*Your instructions*. Find the lines in these entries that include the word "under" and state how many there are, with no other words.

━━ Data section

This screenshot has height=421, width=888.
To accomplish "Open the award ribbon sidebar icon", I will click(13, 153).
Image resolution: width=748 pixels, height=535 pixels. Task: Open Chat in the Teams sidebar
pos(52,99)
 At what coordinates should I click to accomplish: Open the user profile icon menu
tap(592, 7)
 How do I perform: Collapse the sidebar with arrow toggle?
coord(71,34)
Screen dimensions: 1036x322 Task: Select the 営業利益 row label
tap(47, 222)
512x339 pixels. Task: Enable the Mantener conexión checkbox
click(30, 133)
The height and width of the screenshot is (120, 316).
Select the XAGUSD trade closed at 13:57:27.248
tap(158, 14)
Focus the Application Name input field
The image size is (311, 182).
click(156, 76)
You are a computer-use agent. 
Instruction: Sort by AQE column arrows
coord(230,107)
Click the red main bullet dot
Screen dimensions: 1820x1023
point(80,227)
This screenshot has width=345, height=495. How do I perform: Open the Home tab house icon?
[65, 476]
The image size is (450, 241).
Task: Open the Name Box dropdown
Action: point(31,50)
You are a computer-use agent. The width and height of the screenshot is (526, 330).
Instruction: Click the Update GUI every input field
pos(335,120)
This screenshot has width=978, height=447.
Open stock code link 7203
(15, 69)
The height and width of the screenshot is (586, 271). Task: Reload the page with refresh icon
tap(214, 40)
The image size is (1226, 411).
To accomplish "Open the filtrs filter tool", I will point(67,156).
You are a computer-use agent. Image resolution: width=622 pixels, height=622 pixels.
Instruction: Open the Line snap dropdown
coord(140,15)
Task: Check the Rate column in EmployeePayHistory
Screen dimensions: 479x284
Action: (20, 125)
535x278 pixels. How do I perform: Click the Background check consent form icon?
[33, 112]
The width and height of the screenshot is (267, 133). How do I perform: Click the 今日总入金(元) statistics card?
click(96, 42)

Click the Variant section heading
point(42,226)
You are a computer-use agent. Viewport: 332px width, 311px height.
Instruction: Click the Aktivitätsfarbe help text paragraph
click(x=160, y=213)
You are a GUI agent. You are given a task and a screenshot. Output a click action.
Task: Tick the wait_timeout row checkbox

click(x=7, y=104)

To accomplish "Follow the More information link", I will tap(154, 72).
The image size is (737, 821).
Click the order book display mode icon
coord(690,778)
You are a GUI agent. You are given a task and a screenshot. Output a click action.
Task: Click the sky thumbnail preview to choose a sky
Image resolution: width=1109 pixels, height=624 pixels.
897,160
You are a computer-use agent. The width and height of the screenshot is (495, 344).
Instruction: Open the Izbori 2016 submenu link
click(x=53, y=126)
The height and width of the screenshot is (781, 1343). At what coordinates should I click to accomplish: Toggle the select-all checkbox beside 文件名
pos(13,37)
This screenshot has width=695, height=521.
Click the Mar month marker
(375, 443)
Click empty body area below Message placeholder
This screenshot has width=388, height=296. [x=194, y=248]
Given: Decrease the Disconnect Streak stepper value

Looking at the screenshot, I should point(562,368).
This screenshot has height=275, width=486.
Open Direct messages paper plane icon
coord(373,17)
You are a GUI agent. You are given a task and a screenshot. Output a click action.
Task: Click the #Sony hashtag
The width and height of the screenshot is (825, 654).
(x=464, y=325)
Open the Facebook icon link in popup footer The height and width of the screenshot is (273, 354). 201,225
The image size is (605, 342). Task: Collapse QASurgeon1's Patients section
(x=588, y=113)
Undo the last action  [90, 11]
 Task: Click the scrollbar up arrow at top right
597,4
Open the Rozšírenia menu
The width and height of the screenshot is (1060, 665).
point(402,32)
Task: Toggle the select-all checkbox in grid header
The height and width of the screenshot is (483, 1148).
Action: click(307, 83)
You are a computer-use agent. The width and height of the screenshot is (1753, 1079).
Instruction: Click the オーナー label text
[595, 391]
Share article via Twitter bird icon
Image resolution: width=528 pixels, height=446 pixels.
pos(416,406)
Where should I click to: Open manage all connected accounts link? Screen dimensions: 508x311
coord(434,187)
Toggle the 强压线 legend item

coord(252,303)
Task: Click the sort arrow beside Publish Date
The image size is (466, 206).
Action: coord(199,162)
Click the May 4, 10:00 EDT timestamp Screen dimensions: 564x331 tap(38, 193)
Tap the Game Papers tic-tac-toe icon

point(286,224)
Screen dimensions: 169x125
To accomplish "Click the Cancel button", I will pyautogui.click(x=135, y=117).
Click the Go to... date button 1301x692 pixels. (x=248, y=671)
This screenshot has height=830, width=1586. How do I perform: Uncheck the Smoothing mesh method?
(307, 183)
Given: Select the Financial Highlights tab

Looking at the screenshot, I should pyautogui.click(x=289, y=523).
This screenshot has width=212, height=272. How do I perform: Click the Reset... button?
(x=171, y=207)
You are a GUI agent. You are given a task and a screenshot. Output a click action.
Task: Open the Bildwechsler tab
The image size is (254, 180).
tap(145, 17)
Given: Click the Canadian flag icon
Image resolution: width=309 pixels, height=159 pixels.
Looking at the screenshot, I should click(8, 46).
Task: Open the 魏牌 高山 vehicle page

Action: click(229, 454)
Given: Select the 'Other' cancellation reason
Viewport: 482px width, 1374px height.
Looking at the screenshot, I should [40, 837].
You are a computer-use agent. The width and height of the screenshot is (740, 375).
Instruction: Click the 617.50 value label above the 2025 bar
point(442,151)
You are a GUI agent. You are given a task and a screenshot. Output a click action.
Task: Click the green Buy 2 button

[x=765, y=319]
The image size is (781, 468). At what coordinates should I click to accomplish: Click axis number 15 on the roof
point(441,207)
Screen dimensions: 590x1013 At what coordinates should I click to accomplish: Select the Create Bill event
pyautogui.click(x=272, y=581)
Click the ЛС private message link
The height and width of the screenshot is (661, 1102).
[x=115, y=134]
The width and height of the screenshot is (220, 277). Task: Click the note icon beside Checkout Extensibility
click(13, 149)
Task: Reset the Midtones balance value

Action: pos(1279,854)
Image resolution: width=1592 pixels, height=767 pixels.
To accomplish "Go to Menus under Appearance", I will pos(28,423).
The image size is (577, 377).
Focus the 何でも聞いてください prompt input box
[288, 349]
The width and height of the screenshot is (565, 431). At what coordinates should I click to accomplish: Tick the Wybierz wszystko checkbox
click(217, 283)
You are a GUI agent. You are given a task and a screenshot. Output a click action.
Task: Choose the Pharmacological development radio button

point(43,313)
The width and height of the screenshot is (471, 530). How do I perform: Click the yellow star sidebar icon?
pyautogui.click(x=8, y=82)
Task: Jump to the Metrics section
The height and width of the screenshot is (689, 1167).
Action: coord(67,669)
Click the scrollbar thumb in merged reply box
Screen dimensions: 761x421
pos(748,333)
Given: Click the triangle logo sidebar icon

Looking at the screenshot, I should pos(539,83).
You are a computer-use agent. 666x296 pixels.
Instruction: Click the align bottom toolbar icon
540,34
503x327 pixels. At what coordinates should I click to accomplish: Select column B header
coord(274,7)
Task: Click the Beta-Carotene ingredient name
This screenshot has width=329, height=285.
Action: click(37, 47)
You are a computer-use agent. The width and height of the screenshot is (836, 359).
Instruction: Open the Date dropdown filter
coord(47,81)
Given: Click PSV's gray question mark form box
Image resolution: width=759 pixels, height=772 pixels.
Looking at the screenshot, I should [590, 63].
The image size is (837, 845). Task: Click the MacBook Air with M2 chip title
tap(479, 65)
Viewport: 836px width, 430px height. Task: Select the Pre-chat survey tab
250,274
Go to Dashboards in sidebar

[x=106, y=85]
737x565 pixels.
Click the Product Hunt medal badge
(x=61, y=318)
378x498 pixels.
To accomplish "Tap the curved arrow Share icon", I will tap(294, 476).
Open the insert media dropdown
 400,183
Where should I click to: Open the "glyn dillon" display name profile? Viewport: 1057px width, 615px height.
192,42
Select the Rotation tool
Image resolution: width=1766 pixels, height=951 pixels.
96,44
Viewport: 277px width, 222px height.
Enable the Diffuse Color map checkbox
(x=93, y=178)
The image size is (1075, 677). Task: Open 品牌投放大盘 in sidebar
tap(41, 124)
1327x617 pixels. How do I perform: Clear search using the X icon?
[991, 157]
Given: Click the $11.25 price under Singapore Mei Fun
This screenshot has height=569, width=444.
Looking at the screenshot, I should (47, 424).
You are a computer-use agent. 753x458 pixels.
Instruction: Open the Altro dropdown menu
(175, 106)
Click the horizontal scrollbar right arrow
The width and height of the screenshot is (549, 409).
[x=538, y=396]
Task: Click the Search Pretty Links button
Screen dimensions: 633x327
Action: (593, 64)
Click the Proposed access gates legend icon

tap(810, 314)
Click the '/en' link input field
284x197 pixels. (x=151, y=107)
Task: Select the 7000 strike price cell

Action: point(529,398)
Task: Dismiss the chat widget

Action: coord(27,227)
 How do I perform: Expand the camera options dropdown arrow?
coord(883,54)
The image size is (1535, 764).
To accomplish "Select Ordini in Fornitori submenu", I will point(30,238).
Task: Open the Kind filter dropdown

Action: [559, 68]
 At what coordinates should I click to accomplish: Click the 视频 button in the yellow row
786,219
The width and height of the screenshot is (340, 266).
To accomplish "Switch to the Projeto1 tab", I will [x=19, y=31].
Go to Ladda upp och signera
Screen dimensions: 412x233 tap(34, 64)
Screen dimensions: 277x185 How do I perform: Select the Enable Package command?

━━━━

*Task result*. 2